Your Board works closely with the new leadership team and is committed to acting as a significant agent of change to help drive SpartanNash’s ongoing transformation. We are confident that the experience and skillsets of SpartanNash’s directors are superior to those of the Investor Group’s director nominees in every critical area.
Do not undermine the value of your investment. The Investor Group’s nominees, if elected, would reduce your Board’s diversity and would not be additive to your Board. Further, we believe the Investor Group’s nominees, if elected, would distract the Company from its current path, which is clearly producing demonstrable results and outsized shareholder returns.
The Investor Group Has Only One Playbook that is Short-Term Focused
and Would Undermine the Value Creation Potential of the Company’s Transformation
While your Board and management team have been transforming SpartanNash to deliver value now and into the future, the Investor Group is attempting to use a cookie-cutter playbook at SpartanNash that they have attempted to use in the past at apparel, discount and department store retailers. This playbook demonstrates, at best, a basic lack of knowledge and understanding of the Company’s vastly different business model, and at worst, a blatant disregard of how SpartanNash’s business operates with the largest portion of the Company’s revenue being generated from distribution, not retail.
Further, the Investor Group has ignored the tremendous progress SpartanNash has made in its transformation and the strong financial performance the Company has demonstrated over the last two years under a new management team. Instead, they have chosen to focus their attacks on information that is over four years old and pre-dates the Company’s business and leadership transformation.
After doing little to understand SpartanNash’s multi-faceted business, the Investor Group has called for a sale-leaseback of critical company warehouses and distribution facilities or the exploration of a sale of the entire company. Rather than presenting any real plan to your Board or to SpartanNash’s shareholders that would support further improvement in the Company’s operations, the Investor Group is trying to advance short-term focused financial engineering that would jeopardize the Company’s positive trajectory.
While SpartanNash remains open-minded and receptive to constructive ideas, from any source, that will drive shareholder value, your Board believes it is not in shareholders’ best interest to allow the Investor Group’s predetermined and poorly conceived agenda into the boardroom.

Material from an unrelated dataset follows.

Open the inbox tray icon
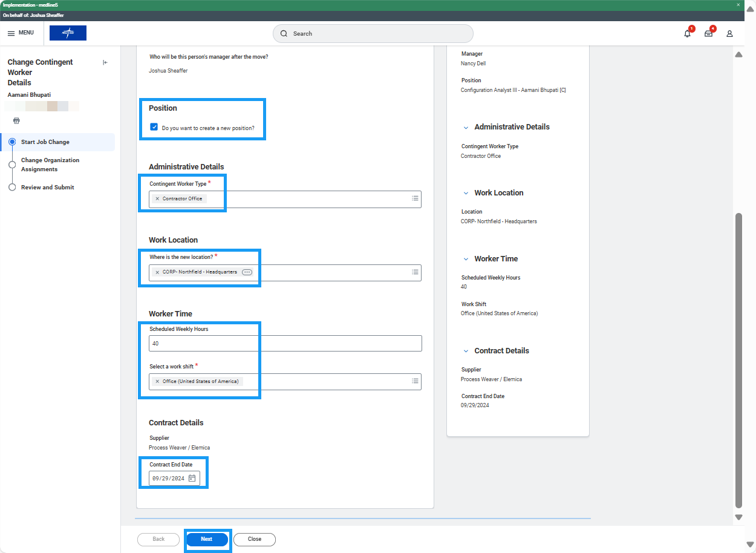Image resolution: width=756 pixels, height=553 pixels. [708, 34]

SpartanNash Has Sought Constructive Engagement;
The Investor Group’s Priority Appears to Be a Proxy Contest
Since Macellum first approached the Company in November 2021, the SpartanNash Board and management team have consistently engaged in good faith, including eight meetings with Macellum and multiple attempts to reach a constructive resolution that would avoid a costly proxy contest.
In stark contrast, after only its second meeting with management, Macellum surprisingly nominated a control slate of five director candidates, including two of its own principals. At that point, Macellum admitted to SpartanNash that it was still conducting basic research on the Company. In addition, Macellum confirmed in its nominations notice that it owned only 1,000 shares of SpartanNash stock at that time.

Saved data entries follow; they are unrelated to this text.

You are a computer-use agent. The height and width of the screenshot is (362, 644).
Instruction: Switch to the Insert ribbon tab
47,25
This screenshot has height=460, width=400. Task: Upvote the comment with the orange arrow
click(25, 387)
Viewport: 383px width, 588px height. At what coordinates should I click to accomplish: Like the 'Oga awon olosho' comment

As your Board and management team continued to engage with Macellum, its principals never mentioned the firm’s association with Ancora, andAncora made no attempt to contact the Company as a shareholder until the Investor Group leaked a letter to the media attacking SpartanNash.

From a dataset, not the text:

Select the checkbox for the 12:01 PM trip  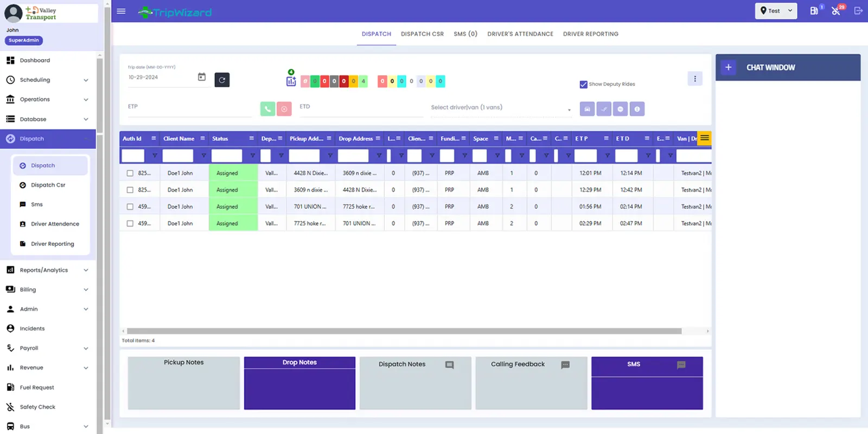point(130,174)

Other than proposing a control slate of directors, Macellum did not present any substantive views on the Company or propose any specific ideas for consideration by your Board and management until a meeting in March 2022, more than three months after discussions had begun. Notably, many of these views were outdated and based on the Company’s performance under a former management team that has not been in place since mid-2019. Macellum’s presentation appeared designed to disregard the strong financial results achieved after your Board put a new leadership team in place.
Only two days later, Macellum followed up with unreasonable demands, which included the prompt appointment of four of its five nominees to your Board, an agreement to review strategic alternatives, the formation of a committee to oversee the exploration of strategic alternatives that it insisted be led by Macellum’s director designees, and a firm commitment to proceed with a sale-leaseback of a significant portion of the Company’s owned real estate – an irresponsible demand given Macellum had no informed details about the Company’s real estate or operations.
Notwithstanding the Investor Group’s apparent short-term focus and predetermined agenda, SpartanNash attempted to find a mutually agreeable path forward to avoid a proxy contest:
- Despite your Board and management team already having strong grocery retail and distribution experience, the Company agreed to interview two of Macellum's candidates who have grocery retailing backgrounds for purposes of appointing one mutually agreeable candidate with this expertise.
- Macellum expressed strong dissatisfaction with this proposal – even refusing to allow the Company to interview its candidates – and did not offer an alternative suggestion or request.
- The Company then followed up with Macellum to propose, subject to full Board approval, to appoint one of Macellum's candidates with grocery retail and distribution experience and to form a transformation committee of your Board to review certain aspects of the business, including strategic matters, which would include Macellum's director designee.
- Macellum rejected the offer outright.
Your Board has been open-minded and responsive to shareholder input and has attempted to find a constructive resolution. Do not be misled by the Investor Group’s recasting of its interactions with the Company.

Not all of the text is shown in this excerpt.